* **PROBLEM TO WORK ON**
Sort through the data and copy the lines holding the word "screenshot".

▬▬▬▬▬▬▬▬▬▬

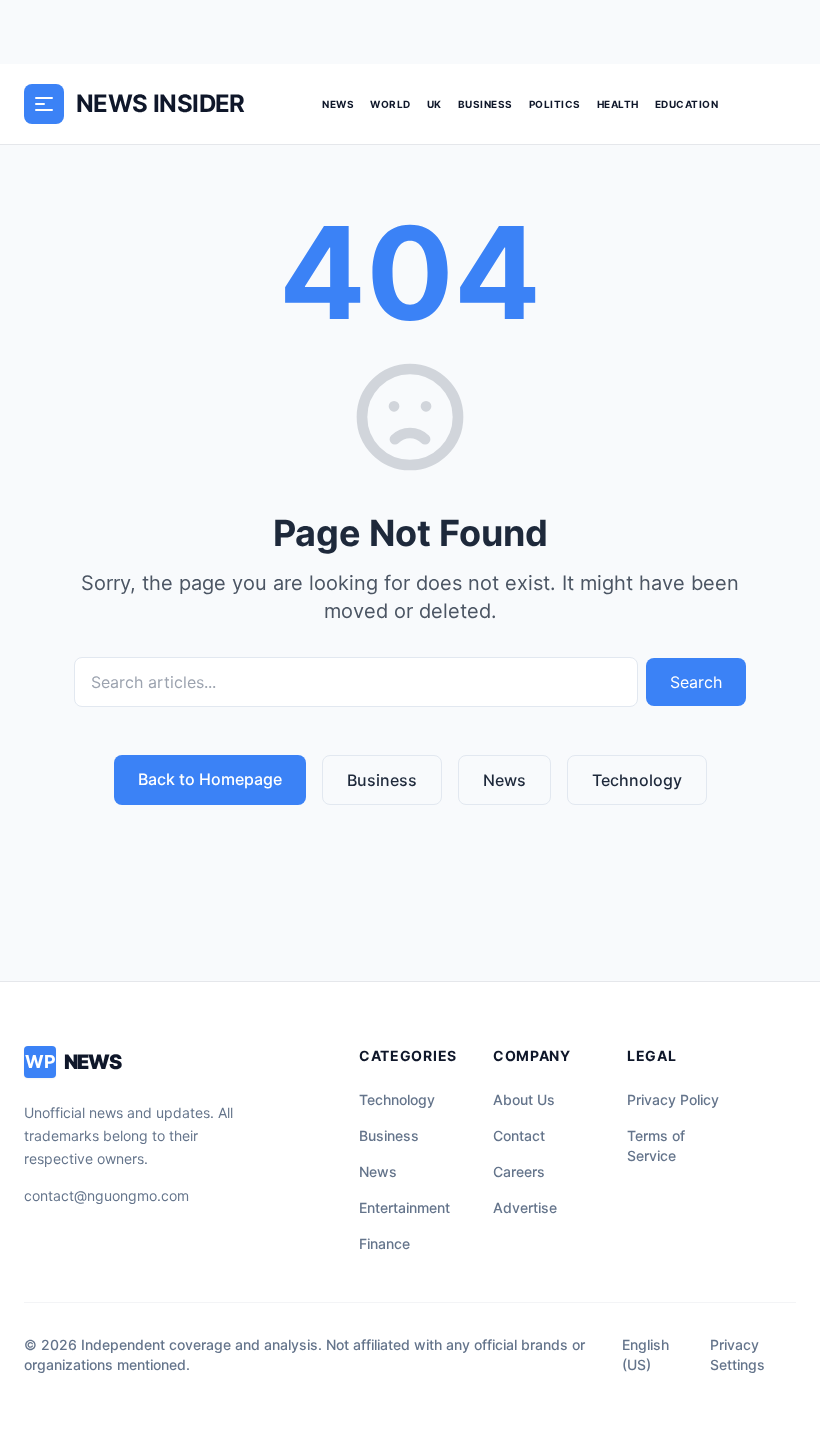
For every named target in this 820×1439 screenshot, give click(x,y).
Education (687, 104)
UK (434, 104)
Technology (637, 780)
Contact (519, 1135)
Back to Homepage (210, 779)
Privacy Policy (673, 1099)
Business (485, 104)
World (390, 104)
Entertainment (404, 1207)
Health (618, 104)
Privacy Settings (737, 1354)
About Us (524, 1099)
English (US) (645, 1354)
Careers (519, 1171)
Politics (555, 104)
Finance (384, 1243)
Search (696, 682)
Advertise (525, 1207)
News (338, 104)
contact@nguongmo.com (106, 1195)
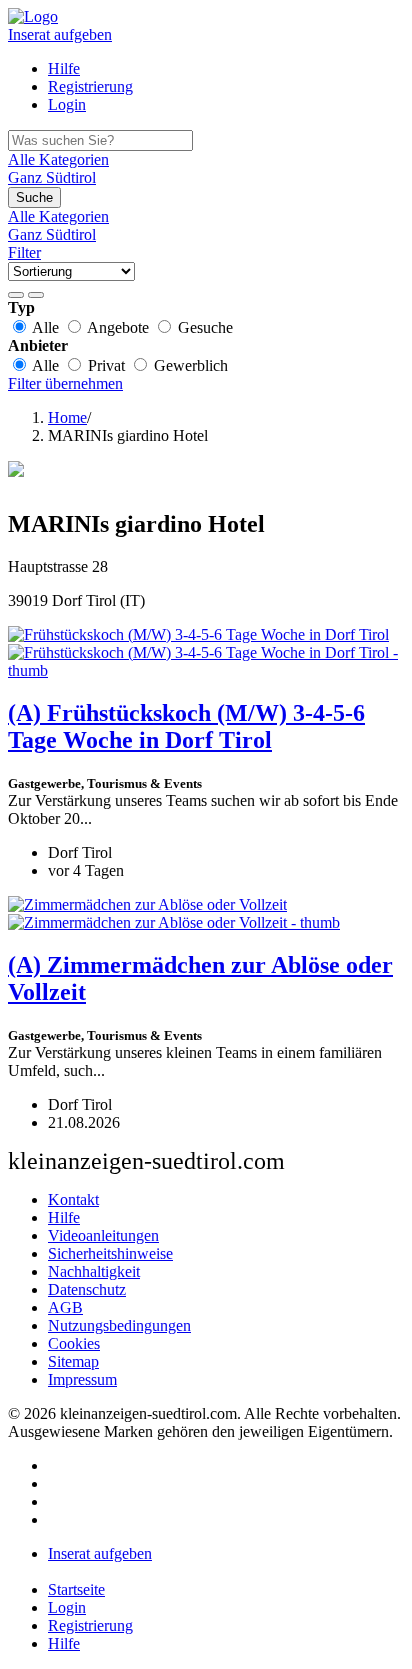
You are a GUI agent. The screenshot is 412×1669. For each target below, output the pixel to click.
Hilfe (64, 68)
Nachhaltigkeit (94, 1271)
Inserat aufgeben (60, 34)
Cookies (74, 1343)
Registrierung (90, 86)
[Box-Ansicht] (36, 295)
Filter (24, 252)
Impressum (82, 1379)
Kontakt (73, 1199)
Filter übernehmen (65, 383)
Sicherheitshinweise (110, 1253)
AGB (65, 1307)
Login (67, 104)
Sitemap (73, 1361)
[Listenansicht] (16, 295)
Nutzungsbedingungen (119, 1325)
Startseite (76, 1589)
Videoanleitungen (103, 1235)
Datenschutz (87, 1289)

▬▬▬▬▬▬▬▬▬▬

* **SOLUTION BELOW**
For every named target in this 820×1439 screenshot, give click(x,y).
You are a GUI agent. The screenshot is 412×1669. For each target below, output the pixel to click.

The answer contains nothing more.